I sat down. The barmaid introduced herself. She told me her name but I don’t remember because I didn’t really give a shit. I told her mine because that is what I am used to doing when someone is all like, “Hi, I’m So-and-So.” She remembered it the whole time too.
I ordered a beer and drank it. Some other dude came in and sat at the bar. She remembered his name too. Some people are really good at that sort of shit. I never have been. I think it is because I really don’t give a shit for strangers. Hell, I don’t even give a shit for a lot of people I know.
I ordered another beer and drank it. Some young couple came in. They asked a lot of questions about how things worked, and made me wonder if they had ever been out in a tavern before, let alone a brewery. They were really thrilled that the barmaid gave a shit to know their names, and she was thrilled that she could explain shit she knew to them?
Some examples of stupid shit I heard:
               “So you guys make the beer here?”
               “Do you ever have Budweiser on tap?”

Stored data:
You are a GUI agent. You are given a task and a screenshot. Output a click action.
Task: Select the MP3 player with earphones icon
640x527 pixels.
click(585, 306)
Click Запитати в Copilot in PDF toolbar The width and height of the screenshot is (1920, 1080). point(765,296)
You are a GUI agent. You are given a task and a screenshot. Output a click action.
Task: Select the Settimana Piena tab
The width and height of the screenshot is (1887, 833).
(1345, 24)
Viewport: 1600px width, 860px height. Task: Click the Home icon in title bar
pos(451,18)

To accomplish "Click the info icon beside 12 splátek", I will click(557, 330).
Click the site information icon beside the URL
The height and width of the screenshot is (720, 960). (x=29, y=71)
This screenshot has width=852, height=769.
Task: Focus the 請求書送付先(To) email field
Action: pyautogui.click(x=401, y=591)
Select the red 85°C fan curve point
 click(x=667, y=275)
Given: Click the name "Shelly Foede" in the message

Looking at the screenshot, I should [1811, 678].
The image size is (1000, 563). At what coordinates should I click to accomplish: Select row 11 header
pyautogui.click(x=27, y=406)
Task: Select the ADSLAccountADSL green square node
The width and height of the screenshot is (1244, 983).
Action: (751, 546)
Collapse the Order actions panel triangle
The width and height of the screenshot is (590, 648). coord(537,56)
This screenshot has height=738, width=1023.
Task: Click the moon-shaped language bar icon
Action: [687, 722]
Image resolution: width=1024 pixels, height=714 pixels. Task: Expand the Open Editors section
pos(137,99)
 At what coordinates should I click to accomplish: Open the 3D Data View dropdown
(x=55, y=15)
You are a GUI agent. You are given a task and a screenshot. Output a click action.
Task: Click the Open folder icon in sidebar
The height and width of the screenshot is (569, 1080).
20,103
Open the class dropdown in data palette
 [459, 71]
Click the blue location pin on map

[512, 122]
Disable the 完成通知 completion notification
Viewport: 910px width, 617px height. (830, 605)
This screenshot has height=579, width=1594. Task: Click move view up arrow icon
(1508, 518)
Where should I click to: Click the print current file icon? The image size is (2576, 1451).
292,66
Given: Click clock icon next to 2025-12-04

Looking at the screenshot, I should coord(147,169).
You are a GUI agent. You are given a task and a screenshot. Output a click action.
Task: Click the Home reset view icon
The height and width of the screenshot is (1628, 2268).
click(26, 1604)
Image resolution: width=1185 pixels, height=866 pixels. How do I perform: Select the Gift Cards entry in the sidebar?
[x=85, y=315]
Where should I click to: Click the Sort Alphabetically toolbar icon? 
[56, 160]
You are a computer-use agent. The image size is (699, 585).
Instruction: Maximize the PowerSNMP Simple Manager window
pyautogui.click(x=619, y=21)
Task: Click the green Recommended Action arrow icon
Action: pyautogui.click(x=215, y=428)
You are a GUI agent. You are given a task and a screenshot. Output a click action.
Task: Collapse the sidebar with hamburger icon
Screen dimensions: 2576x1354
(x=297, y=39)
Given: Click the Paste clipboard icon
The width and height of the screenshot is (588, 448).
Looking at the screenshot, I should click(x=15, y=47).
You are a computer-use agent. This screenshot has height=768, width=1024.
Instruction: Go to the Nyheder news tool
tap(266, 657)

Written task: Copy out the part of the brewery passage that opens with the words containing "I ordered another" and closes with "knew to them?", substituting "pub" for "tavern".

Response to the exercise:
I ordered another beer and drank it. Some young couple came in. They asked a lot of questions about how things worked, and made me wonder if they had ever been out in a pub before, let alone a brewery. They were really thrilled that the barmaid gave a shit to know their names, and she was thrilled that she could explain shit she knew to them?